Literature 5-20-2008

LITERATURE: The Miracle Tour Confessions, Part 2

Debut novelist Geoff Herbach and his buddy and fellow writer Sam Osterhout offer up another installment in their quirky, always entertaining road diary of their time across the country on a book tour for "The Miracle Letters of T. Rimberg."

Sam at Hilton
Days Inn, Lakewood

We hit big traffic about 15 miles outside of Chicago. I’d never driven into that city, but Herbach smoked in the passenger seat and said traffic was endemic and it could be a while before we got anywhere. I was starting to have anxiety from all the coffee and the driving. What if we get into an accident or we can’t find a parking space or we get mugged by some angry Polacks? What if dinner is expensive and is not appropriately delicious? What if some woman hits on me and I feel bad? What if Herbach finds all my worry grating and stays up all night, angrily staring at me while I sleep, the cherry of his cigarette glowing through the darkness from the chair in the corner of our hotel room?
     Dang it.
     I started cracking jokes, because that’s what I do. I said, “Did I tell you I had to go to the doctor last week? I’ve been having some trouble with my stomach.”
     “What?” Herbach was genuinely concerned. “What’s going on? “
     “I don’t know. I’ve been having trouble in the mornings.”
     “I had no idea! Are you okay?! What did the doctor say?”
“He asked if I was going number one, and I said, ‘Sure, doctor. I go every morning at six, just like clockwork.’ Then he asked if I was going number two.”
     “What did you say?” Herbach was frantic. He was so worried.
     “I said, ‘I’m like a clock, doctor, I go number two at seven o’clock every morning, right on the dot. So my doctor says, ‘Then what’s the problem?’ And I say, ‘I don’t get up until eight.’”
     Herbach looked at me and considered this briefly. I tittered nervously and nudged him, “Heh heh. Am I right?” He took a drag from his cigarette. “Hmm,” he said, “I think this is our exit.” I pulled off and we found the bookstore very quickly, although I was right to worry about parking.
     When Herbach gets anxious he smokes and gets quiet. The bookstore was full of dingbats, so we found an empty Thai food place next door and continued our anxiety. We hadn’t yet begun to even consider where we were going to stay that night.
     My apartment in Minneapolis is a mess. I still have full boxes from my move, and instead of furnishing the place with the appropriate tables and bookshelves, I keep buying kitchen appliances. I can cook you something very nice, but we’ll have to eat it at your place. I’ve been living a rather transient lifestyle for a little while. During the week I work full-time, and on weekends I’m either rehearsing or performing in the Electric Arc Radio Show. And because my girlfriend lives in New York, during any break in the action, I’m usually traveling to see her.

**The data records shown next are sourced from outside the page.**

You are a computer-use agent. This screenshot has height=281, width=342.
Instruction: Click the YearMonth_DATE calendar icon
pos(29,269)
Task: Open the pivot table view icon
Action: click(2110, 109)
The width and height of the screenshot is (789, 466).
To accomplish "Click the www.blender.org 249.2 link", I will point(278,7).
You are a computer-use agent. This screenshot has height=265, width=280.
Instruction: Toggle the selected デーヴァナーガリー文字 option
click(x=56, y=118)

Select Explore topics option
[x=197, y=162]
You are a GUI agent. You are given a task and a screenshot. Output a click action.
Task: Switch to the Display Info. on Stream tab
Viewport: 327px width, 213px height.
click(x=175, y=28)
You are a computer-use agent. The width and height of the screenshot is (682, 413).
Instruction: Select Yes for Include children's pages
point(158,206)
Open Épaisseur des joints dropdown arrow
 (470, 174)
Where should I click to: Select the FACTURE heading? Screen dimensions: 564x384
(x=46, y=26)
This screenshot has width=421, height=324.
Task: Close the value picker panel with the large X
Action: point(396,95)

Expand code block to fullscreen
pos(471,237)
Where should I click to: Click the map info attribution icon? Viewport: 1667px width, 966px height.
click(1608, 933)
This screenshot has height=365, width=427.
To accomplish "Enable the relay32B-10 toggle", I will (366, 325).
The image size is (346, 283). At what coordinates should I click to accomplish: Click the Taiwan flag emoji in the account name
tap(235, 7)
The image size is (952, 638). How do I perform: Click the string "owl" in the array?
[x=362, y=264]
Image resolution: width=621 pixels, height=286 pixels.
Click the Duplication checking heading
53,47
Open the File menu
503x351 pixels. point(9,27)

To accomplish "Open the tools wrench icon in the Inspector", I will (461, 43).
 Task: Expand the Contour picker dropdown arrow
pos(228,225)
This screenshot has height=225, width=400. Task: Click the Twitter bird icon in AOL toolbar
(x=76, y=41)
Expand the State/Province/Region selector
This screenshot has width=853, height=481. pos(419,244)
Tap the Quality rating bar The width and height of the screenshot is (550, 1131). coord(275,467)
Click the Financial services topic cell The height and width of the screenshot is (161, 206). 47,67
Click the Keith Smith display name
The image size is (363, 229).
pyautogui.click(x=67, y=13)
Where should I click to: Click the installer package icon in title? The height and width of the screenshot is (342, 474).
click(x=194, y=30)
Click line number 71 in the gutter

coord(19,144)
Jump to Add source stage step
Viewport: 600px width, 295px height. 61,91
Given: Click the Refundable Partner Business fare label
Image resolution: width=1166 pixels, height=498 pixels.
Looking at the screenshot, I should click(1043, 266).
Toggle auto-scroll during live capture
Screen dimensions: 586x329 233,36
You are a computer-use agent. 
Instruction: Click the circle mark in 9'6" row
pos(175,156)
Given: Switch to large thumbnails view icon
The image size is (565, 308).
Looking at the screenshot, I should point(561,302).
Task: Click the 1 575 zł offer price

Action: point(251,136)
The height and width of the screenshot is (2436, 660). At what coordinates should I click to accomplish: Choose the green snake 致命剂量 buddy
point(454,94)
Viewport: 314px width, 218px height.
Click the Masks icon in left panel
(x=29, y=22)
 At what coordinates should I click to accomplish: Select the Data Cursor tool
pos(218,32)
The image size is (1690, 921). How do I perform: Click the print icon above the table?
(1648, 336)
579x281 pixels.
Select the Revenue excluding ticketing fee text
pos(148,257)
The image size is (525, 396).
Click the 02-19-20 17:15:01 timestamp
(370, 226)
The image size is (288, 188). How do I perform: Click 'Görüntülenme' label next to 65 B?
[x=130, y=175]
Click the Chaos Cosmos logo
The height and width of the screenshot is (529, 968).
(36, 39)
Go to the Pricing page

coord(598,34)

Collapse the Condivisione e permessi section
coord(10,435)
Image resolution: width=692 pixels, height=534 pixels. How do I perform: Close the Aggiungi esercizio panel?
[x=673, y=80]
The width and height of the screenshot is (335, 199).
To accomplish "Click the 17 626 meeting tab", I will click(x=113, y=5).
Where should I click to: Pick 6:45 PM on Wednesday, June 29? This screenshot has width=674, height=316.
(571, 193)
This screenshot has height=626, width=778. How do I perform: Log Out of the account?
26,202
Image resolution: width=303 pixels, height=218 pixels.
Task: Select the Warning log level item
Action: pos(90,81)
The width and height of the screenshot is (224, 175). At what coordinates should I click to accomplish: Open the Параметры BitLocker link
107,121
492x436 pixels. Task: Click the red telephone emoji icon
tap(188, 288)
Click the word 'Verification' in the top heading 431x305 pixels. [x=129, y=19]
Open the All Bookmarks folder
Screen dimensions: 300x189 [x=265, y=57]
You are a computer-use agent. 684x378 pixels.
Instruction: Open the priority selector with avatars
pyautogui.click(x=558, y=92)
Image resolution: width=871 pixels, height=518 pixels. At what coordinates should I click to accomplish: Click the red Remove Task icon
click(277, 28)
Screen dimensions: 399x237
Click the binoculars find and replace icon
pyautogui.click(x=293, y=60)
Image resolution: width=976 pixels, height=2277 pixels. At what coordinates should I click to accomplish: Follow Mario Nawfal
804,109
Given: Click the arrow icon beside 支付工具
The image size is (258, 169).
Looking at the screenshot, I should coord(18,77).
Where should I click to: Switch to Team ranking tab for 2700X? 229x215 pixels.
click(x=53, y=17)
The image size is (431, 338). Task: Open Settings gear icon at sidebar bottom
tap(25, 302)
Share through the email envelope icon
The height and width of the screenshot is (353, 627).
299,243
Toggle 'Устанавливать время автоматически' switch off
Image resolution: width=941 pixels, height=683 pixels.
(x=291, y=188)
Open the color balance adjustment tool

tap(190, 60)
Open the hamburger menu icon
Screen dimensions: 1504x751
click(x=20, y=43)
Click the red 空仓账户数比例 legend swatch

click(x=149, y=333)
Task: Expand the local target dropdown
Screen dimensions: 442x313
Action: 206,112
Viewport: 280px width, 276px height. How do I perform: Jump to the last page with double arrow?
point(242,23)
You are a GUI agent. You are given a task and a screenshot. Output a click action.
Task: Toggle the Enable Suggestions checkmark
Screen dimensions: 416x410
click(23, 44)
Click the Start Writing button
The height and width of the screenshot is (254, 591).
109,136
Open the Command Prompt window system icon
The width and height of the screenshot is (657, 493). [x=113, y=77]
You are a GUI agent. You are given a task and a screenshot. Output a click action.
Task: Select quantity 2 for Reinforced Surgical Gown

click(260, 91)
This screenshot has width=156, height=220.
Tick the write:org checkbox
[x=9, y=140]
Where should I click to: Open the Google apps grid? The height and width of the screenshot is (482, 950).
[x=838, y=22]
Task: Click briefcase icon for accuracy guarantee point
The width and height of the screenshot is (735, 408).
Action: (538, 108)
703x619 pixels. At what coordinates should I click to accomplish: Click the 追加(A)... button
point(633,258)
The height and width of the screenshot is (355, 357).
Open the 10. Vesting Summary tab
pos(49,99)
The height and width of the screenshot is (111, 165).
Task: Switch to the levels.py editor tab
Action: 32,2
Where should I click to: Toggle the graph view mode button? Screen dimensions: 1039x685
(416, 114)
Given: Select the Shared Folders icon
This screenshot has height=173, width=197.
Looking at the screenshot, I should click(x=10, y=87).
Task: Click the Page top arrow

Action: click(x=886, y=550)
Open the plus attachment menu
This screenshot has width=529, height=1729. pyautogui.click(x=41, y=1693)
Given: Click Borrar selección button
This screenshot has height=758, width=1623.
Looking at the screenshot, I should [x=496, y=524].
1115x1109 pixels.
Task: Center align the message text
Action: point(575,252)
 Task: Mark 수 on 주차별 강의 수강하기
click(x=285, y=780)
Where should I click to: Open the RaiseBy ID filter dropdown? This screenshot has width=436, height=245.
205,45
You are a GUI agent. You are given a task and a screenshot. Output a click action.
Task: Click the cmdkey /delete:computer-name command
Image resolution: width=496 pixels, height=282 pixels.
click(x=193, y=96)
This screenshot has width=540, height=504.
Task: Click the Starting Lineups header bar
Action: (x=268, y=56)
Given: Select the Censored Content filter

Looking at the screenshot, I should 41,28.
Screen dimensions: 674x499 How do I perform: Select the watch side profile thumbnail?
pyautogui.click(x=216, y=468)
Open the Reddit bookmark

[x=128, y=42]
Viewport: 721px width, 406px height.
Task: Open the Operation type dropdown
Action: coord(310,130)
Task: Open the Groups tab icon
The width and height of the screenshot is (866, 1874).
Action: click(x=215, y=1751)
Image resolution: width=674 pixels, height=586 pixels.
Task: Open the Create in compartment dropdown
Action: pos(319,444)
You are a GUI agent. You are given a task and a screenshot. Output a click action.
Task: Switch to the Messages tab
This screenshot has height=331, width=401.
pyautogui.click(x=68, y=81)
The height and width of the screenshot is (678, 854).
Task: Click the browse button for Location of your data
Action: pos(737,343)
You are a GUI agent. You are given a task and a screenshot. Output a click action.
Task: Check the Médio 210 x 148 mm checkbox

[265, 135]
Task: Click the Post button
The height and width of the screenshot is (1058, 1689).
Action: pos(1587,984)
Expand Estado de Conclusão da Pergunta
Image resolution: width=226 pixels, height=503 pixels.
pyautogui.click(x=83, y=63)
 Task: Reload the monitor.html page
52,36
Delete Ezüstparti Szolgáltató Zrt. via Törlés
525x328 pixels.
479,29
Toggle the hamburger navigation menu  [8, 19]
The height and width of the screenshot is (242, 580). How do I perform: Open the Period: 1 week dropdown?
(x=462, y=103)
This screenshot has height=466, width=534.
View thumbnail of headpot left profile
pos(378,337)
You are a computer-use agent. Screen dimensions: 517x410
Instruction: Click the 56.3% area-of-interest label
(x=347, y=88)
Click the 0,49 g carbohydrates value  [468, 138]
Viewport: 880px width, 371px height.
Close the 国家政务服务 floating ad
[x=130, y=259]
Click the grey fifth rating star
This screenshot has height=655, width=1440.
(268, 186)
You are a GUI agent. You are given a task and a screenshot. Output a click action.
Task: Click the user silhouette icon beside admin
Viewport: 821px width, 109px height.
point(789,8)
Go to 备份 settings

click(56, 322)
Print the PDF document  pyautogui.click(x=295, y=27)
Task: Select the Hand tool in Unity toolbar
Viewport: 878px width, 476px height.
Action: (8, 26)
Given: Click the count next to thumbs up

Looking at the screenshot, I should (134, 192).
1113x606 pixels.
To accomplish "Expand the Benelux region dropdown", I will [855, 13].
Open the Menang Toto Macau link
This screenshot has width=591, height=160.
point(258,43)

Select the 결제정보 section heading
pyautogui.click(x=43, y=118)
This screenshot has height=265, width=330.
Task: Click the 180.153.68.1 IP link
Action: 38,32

     Herbach picked up a wifi signal at the Thai place and checked his email, Facebook, Amazon ranking, MySpace, sports scores, CNN, and did a little shopping at CB2 online. All of this took about ten minutes. Herbach’s a genius. I got online and started searching for hotels.
     I got hit by car last August while riding my bike. I’d never been hit by a car before, but I’ve been in bike accidents. There’s a protocol. You first see if you can move. If so, then you feel your head to see if it’s bleeding. Then you scan your body for the damage, figure out if anyone saw it happen; and, then, if it’s bad enough, you call someone to get you. It’s all a natural thing you do. You don’t even have to think about it.
     In Chicago the anxiety we’d been feeling all day reached the level of panic. The bookstore where we were reading that night didn’t carry Geoff’s book, which was…odd. Geoff smoked so many cigarettes that if he stood directly in front of a bright light so only his silhouette was visible, you’d be able to see smoke rise from his skin like the sun’s corona during an eclipse. He could simultaneously take a drag and bite his fingernails. It was like Cirque Du Soleil.
     When I got hit by that car, I lay in the middle of the intersection and knew I had to call someone. It was probably that bad. But there wasn’t anyone to call, except Herbach.
     Obviously, we made it out of Chicago. We actually rented an expensive hotel room downtown and slept so well. Chicago was the gateway to the East Coast for us. From there, we’d move on to Cleveland, Pittsburgh, Cambridge, Providence, and, finally, to New York, where my girlfriend was waiting for me. The next morning we pulled out onto the highway and headed East and didn’t really know what to expect about anything. Our lives were unpredictable.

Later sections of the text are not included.